The time lapse between surfing and chronicling surfing grows ever greater! I so much admire people who write timely and consistently.
#53: Overhead, howling offshore wind. I brought the 7’5″ and the 7’8″ – should’ve brought a longboard, I realized while looking at who was catching waves and who wasn’t. Picture-perfect waves that took quite a bit of effort – and board – to catch. I opted for the 7’5″ funboard, thinking the slight extra floatiness would help. Paddled out.
Oh, right. That current. The one that makes reaching the outside so simple and staying in place so hard. Don’t mind me while I float away to China. Important to remember: Don’t stop paddling unless you’re standing up on a wave. I could see right away the effort-to-payoff ration of this session was going to be high.
Lucky me, though – a friend was heading in, asked if I wanted to borrow his longboard, a sweet Robert August model. Of course I said, Yes, please! And, thanks to the offshore wind and soft waves, this is how long following him in to get it took: He’d completely changed out of his wetsuit into his clothes and was about to hop in his truck.

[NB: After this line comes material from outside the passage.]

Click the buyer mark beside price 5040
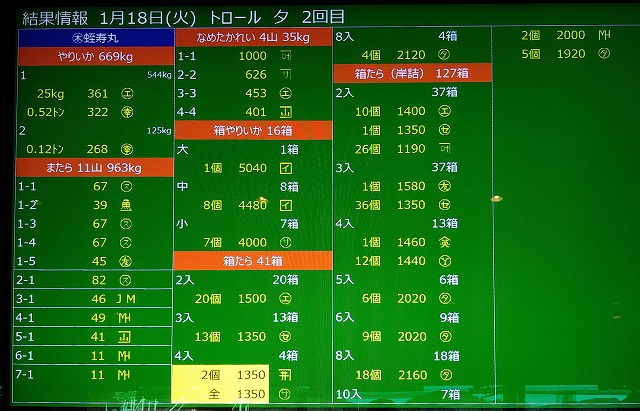 click(285, 167)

He kindly took my board to drop at my truck and I paddled back out with renewed enthusiasm.
Now, BK is one of the best surfers around here. I had no illusions that using his board would magically improve my own skills… okay, maybe a little. At first, I still struggled to catch waves – paddling against that offshore wind adds a degree of difficulty I cannot always overcome. Repeatedly, I found myself in position, stroking into the wave, poised to drop down and pop up, only to feel the wind push me back, spray blinding me besides. Adjustment was called for.
I scooted up an inch on the board, hoping the forward shift in weight would help. I steeled myself to take off later, noting that even the sets – coming in a few feet overhead – were forgiving and I’d rather wipe out than continue not catching anything. It worked! Suddenly, finally, I had enough momentum to overcome the wind.
Payoff. Now that I had the timing dialed in, I caught wave after wave. Mostly left-go-rights, an occasional right that I consistently failed to be able to turn left on. Turning frontside is so much easier for me, especially on a longboard. When I’m cruising right and want to cut left, I turn my body expecting the board to follow, but since I habitually fail to shift my weight onto my back foot, my body ends up being the only thing that turns – and I turn myself right off the board.
Despite my kookiness, and thanks to the loaner board, so much fun. I needed that. Like being home and happy to be there.